Will women and Blacks achieve parity in positions of power with men and whites, respectively? It’s up to them. That is, achieving, not achieving, or exceeding parity are options that women and Blacks can self-determine. All Americans today have the same freedoms to advance in education; to alter or maintain family and cultural values; to work or not; and to achieve work-life balance or compete for the top.

For California to enact reparations based on historical injustices, the focus must extend beyond Blacks. Women have faced horrible injustices longer. However, Irish Catholics, Hispanics, Italians, European and Russian Jews, Chinese, and Filipinos also have histories of appalling persistent inequalities. For equity’s sake, reparations must meet an “egregious injustice” standard. Practices that were historically legal and globally unremarkable would not pass the test.
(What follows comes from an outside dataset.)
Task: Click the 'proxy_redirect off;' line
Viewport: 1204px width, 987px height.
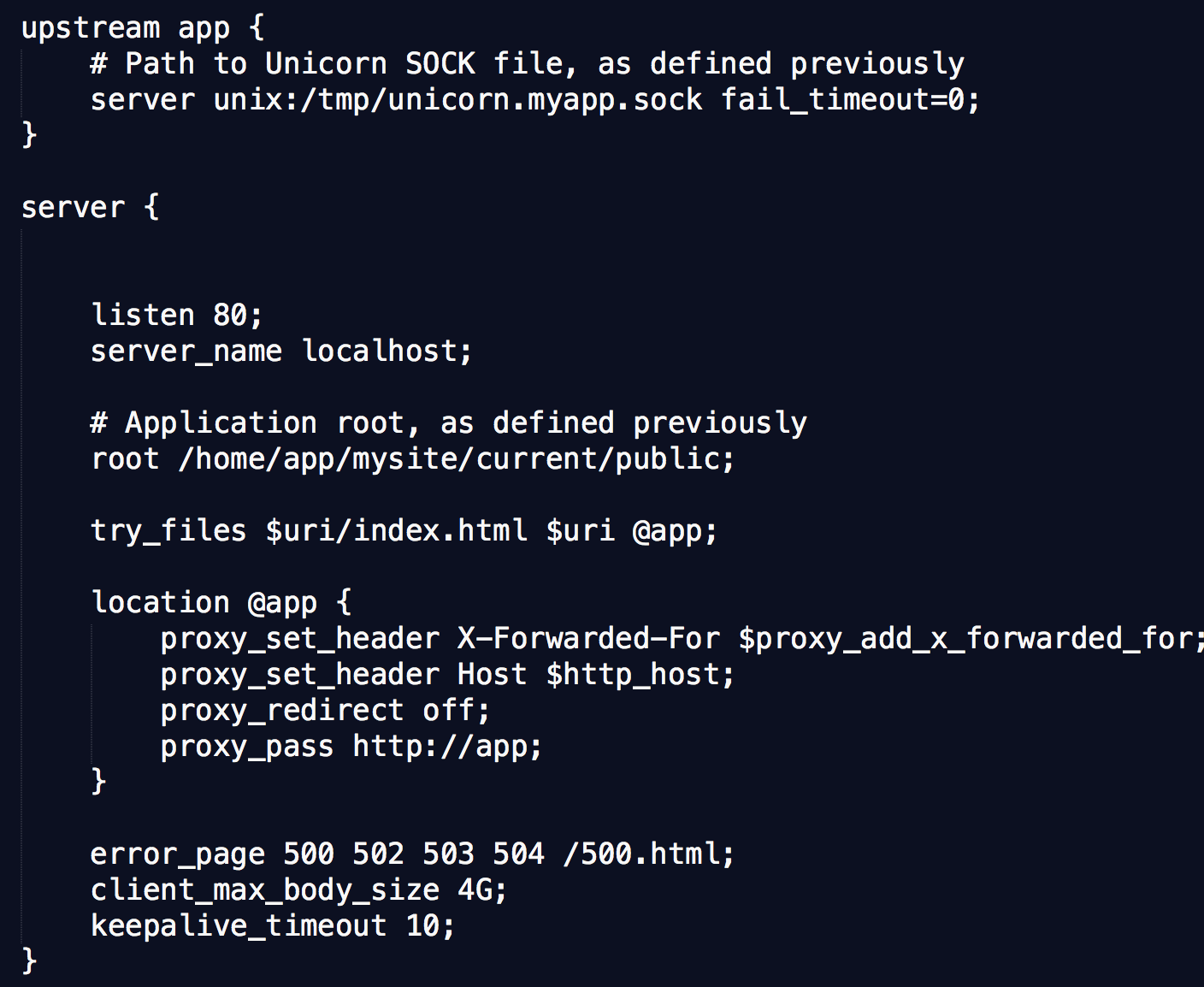Action: click(326, 711)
That standard covers everything described above. Additionally, practices that were subsequently denounced and remedied would not qualify either. The Civil War, the 14th, 15th, and 19th Amendments; numerous Civil Rights and Voting Rights acts from 1866 to 2006; the 1964 Immigration and Nationality Act; numerous expansions of Great Society programs since 1965; and Title IX all represent a denunciation of and remedies for America’s entire history of injustices to diverse people.

Using a reduced, sensible, and fair scope, no one deserves reparations, so America can abandon sacrificing its future on the altar of an unexceptional history of bias—a history, moreover, that has been supplanted by a globally exceptional record of anti-racism and anti-sexism.